Dataset records |
____

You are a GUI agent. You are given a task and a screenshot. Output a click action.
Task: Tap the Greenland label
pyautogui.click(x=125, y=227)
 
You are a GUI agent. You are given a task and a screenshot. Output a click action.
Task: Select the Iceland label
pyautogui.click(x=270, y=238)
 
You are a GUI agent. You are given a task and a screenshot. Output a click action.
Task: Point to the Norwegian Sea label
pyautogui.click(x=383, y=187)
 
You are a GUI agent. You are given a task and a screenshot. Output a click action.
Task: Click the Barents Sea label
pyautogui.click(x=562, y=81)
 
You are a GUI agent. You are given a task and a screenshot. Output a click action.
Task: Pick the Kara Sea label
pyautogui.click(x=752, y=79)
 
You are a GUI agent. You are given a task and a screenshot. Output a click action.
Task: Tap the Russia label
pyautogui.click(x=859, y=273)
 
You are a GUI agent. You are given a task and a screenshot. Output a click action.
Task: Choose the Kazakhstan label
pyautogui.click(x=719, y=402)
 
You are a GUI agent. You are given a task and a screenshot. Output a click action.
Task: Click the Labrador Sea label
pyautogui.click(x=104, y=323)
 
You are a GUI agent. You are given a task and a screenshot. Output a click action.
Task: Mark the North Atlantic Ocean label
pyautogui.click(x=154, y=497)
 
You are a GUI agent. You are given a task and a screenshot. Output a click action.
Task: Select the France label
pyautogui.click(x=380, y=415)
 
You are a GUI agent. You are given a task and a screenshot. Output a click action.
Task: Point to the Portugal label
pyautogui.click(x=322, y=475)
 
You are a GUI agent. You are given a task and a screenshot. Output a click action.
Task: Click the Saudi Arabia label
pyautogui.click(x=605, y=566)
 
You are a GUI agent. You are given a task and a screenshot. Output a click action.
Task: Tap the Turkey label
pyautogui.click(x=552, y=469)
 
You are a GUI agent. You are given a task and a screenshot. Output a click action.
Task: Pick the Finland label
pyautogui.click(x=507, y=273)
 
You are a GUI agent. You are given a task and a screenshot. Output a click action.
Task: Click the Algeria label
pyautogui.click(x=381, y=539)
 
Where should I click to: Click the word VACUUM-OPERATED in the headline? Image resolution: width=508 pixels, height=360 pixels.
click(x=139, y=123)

____

Task | Please rewrite every line of the rows above as a JSON list of strings, one string per line, with blank lines left out.

Response to this exercise |
[
  "You are a GUI agent. You are given a task and a screenshot. Output a click action.",
  "Task: Tap the Greenland label",
  "pyautogui.click(x=125, y=227)",
  "You are a GUI agent. You are given a task and a screenshot. Output a click action.",
  "Task: Select the Iceland label",
  "pyautogui.click(x=270, y=238)",
  "You are a GUI agent. You are given a task and a screenshot. Output a click action.",
  "Task: Point to the Norwegian Sea label",
  "pyautogui.click(x=383, y=187)",
  "You are a GUI agent. You are given a task and a screenshot. Output a click action.",
  "Task: Click the Barents Sea label",
  "pyautogui.click(x=562, y=81)",
  "You are a GUI agent. You are given a task and a screenshot. Output a click action.",
  "Task: Pick the Kara Sea label",
  "pyautogui.click(x=752, y=79)",
  "You are a GUI agent. You are given a task and a screenshot. Output a click action.",
  "Task: Tap the Russia label",
  "pyautogui.click(x=859, y=273)",
  "You are a GUI agent. You are given a task and a screenshot. Output a click action.",
  "Task: Choose the Kazakhstan label",
  "pyautogui.click(x=719, y=402)",
  "You are a GUI agent. You are given a task and a screenshot. Output a click action.",
  "Task: Click the Labrador Sea label",
  "pyautogui.click(x=104, y=323)",
  "You are a GUI agent. You are given a task and a screenshot. Output a click action.",
  "Task: Mark the North Atlantic Ocean label",
  "pyautogui.click(x=154, y=497)",
  "You are a GUI agent. You are given a task and a screenshot. Output a click action.",
  "Task: Select the France label",
  "pyautogui.click(x=380, y=415)",
  "You are a GUI agent. You are given a task and a screenshot. Output a click action.",
  "Task: Point to the Portugal label",
  "pyautogui.click(x=322, y=475)",
  "You are a GUI agent. You are given a task and a screenshot. Output a click action.",
  "Task: Click the Saudi Arabia label",
  "pyautogui.click(x=605, y=566)",
  "You are a GUI agent. You are given a task and a screenshot. Output a click action.",
  "Task: Tap the Turkey label",
  "pyautogui.click(x=552, y=469)",
  "You are a GUI agent. You are given a task and a screenshot. Output a click action.",
  "Task: Pick the Finland label",
  "pyautogui.click(x=507, y=273)",
  "You are a GUI agent. You are given a task and a screenshot. Output a click action.",
  "Task: Click the Algeria label",
  "pyautogui.click(x=381, y=539)",
  "Where should I click to: Click the word VACUUM-OPERATED in the headline? Image resolution: width=508 pixels, height=360 pixels.",
  "click(x=139, y=123)"
]